Le logement est effectivement tout neuf. Tellement neuf qu'il est encore en construction. Mais mon appartement est pratiquement prêt. Le wifi ne fonctionne pas encore, mais le quartier est sûr et l'appartement également. Finalement, un gardien veille en bas devant l'immeuble de plusieurs étages. Ah et le bruit des travaux cessera cette nuit.

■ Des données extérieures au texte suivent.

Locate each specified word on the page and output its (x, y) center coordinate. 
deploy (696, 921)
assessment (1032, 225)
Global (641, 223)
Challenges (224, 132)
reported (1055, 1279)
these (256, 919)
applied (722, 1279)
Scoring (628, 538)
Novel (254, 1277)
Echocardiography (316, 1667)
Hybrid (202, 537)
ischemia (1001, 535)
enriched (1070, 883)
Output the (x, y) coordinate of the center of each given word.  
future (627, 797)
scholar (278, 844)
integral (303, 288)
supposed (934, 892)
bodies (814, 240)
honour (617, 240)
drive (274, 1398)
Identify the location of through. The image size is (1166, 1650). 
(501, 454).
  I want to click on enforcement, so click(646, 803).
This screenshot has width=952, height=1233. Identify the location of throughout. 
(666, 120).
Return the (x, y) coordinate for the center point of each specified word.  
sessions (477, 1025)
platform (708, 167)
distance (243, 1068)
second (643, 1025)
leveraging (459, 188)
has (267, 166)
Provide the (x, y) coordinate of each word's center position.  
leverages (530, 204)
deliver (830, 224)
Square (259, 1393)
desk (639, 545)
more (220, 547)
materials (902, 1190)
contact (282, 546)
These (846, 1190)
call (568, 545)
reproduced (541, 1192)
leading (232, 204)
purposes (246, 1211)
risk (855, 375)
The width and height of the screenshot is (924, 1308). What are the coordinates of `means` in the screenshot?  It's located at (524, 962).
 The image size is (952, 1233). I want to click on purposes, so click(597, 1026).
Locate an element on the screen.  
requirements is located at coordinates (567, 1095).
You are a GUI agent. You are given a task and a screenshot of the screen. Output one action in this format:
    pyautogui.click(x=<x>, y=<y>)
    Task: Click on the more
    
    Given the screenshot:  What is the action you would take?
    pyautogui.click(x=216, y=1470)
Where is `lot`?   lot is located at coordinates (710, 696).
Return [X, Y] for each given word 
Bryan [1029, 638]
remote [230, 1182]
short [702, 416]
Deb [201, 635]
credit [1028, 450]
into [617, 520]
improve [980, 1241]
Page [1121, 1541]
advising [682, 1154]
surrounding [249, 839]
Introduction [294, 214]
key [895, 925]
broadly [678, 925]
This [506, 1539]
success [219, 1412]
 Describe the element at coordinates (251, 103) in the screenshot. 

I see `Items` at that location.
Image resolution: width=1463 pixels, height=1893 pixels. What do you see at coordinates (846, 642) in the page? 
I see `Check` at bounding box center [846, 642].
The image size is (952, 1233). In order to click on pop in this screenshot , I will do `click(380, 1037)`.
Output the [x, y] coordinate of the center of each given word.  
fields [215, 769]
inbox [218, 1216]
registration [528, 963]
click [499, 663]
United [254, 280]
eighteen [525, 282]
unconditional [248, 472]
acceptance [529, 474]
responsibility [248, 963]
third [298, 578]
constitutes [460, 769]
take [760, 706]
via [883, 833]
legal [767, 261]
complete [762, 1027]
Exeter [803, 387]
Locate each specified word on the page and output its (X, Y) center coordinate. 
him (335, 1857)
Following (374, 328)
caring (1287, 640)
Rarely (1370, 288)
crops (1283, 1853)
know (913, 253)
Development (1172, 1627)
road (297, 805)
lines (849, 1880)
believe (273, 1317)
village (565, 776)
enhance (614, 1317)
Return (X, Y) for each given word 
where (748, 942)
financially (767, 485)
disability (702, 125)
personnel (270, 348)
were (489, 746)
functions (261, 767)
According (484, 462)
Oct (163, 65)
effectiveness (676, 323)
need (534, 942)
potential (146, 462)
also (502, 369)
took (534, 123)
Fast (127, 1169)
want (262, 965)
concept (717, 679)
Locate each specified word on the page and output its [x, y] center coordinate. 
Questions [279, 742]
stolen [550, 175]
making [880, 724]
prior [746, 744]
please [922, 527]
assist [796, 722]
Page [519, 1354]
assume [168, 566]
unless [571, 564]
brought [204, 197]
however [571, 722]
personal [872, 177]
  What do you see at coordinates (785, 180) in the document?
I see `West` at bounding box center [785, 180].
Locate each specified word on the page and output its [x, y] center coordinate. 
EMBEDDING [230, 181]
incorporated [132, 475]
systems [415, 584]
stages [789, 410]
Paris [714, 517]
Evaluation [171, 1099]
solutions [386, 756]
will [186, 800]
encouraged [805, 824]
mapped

Avant que mon hôtesse ne reparte, je lui demande ce qu'il y a d'autre à voir dans le coin que les matchs de la Coupe d'Afrique des Nations et l'église. Elle sourit malicieusement, reste un moment silencieuse, puis finit par me répondre sans conviction:
Il s'agit d'un lac artificiel qu'Houphouët-Boigny a fait construire autour de son gigantesque palais présidentiel. Il l'a entouré d'une clôture métallique et y a placé quelques crocodiles. Aujourd'hui encore, on peut acheter un poulet mort au marché d'à côté et le jeter aux animaux, détaille mon hôtesse. Un véritable spectacle animalier de haut niveau. On a préféré y renoncer.
Pour les férus d'architecture, il y a aussi l'Hôtel Président avec son restaurant rond en décrochage sur le toit. «Un chef-d'œuvre». Mais le chef-d'oeuvre est fermé aujourd'hui. En résumé: on peut tout à fait faire l'impasse sur les attractions touristiques 2 et 3. Mais pour la numéro 1, on ne pourra que s'émerveiller et faire wouah.
L'ancien président Houphouët-Boigny s'est en effet offert quelques monuments somptueux à la fin de son mandat, comme la basilique Notre-Dame-de-la-Paix. Il a construit ce monstre à la périphérie de la ville en trois ans, jusqu'en 1989. L'église est entourée d'une forêt vierge. Elle dispose de 7000 places assises et de 11 000 places debout.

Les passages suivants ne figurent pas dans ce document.